Inflation in Germany hit a three-year high of 2.6 percent in September, official data showed Wednesday, dampening speculation of a possible cut in eurozone interest rates any time soon.
At 2.6 percent on a 12-month basis, the headline inflation figure for the eurozone's largest economy was the highest since September 2008 and up on the 2.4 percent recorded in August, the national statistics office Destatis said.
It was also higher than expected: analysts had been pencilling in stable inflation rates this month in view of lower oil prices and weakening economic outlook.
On a monthly basis, consumer prices rose by 0.1 percent in September.
As in previous months, rising energy costs, in particular for heating and motor fuels, but also higher clothing prices were the main factor behind the pick-up, Destatis said.
Using the EU's Harmonised Index of Consumer Prices (HICP), which is the European Central Bank's inflation yardstick, the cost of living in Germany rose by 2.8 percent on a 12-month basis in September, up from 2.5 percent the previous month.
The ECB aims to keep inflation close to, but below 2.0 percent, so the higher-than-expected German inflation number could dent hopes for a cut in interest rates at the central bank's policy meeting next week, analysts said.

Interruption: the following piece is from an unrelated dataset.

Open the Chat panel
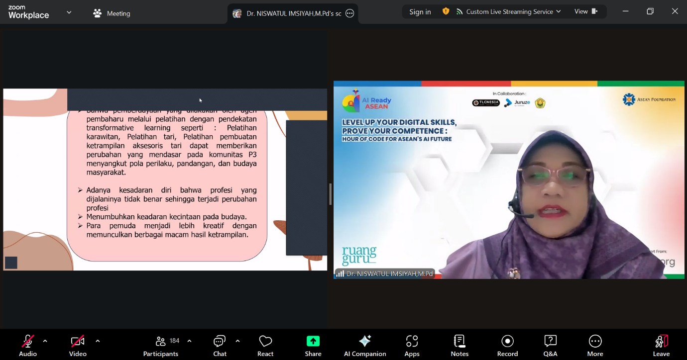This screenshot has height=360, width=687. (220, 346)
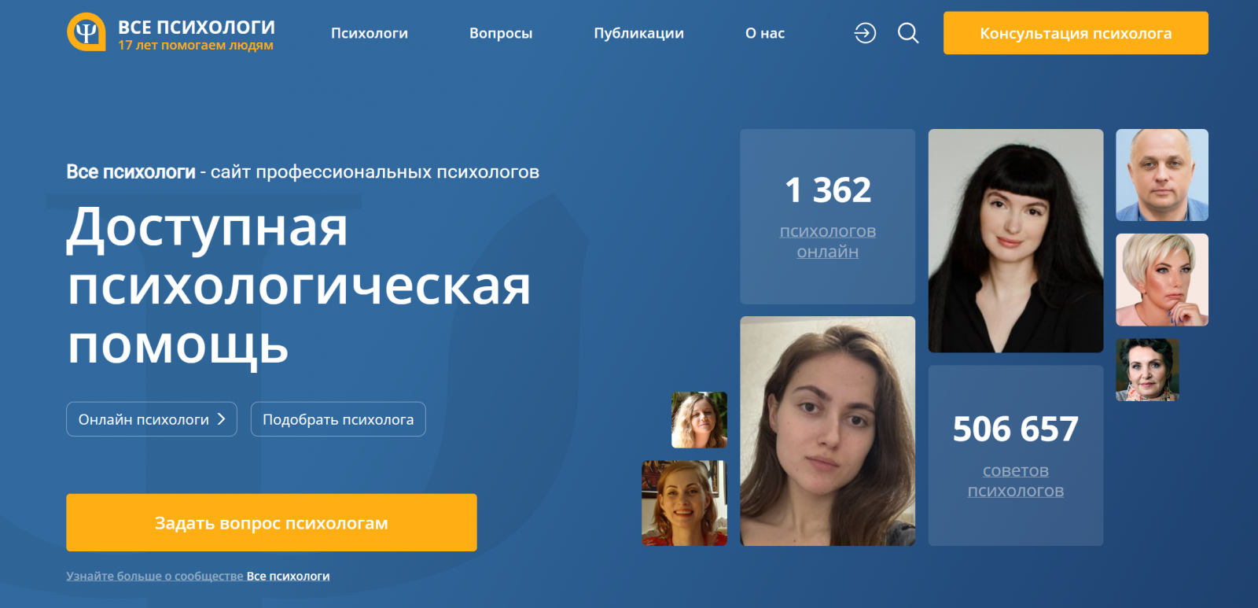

"With leading indicators pointing to a mild recession and inflation likely to ease as soon as last year's oil price hikes drop from the equation, an ECB rate cut is becoming likely," said Christian Schulz, senior economist at Berenberg Bank.
A number of recent comments from ECB governing council members had even appeared to suggest that such a cut could come soon, maybe as early as next week.
"However, with inflation continuing to run relatively high in Germany, a quick cut may be harder to justify," Schulz said.
Furthermore, recent leading indicators such as German business confidence suggested any recession would probably be mild and short.
So instead of cutting interest rates, the ECB could continue to support banks via other measures, such as reintroducing one-year refinancing operations or purchasing assets such as covered bonds, the analyst argued.
That would enable the ECB to keep its gunpowder dry and save a rate cut for when the economic data deteriorate even further, possibly a few months into the term of incoming president Mario Draghi who takes over from Jean-Claude Trichet in November.
"In December, Draghi could pre-announce a rate cut for January," Schulz suggested.
Postbank economist Thilo Heidrich also believed the ECB would leave its interest rates at their current level of 1.50 percent for the time being.
Alexander Koch at UniCredit argued that inflation was nearing its peak and would start coming down again early next year.
"Business surveys show that the peak in selling price expectations is now clearly behind us. Accordingly, the headline inflation rate should be close to its cyclical peak," he said.
"Following an elevated level of headline inflation of 2.3 percent this year, we expect a deceleration to 1.7 percent for 2012."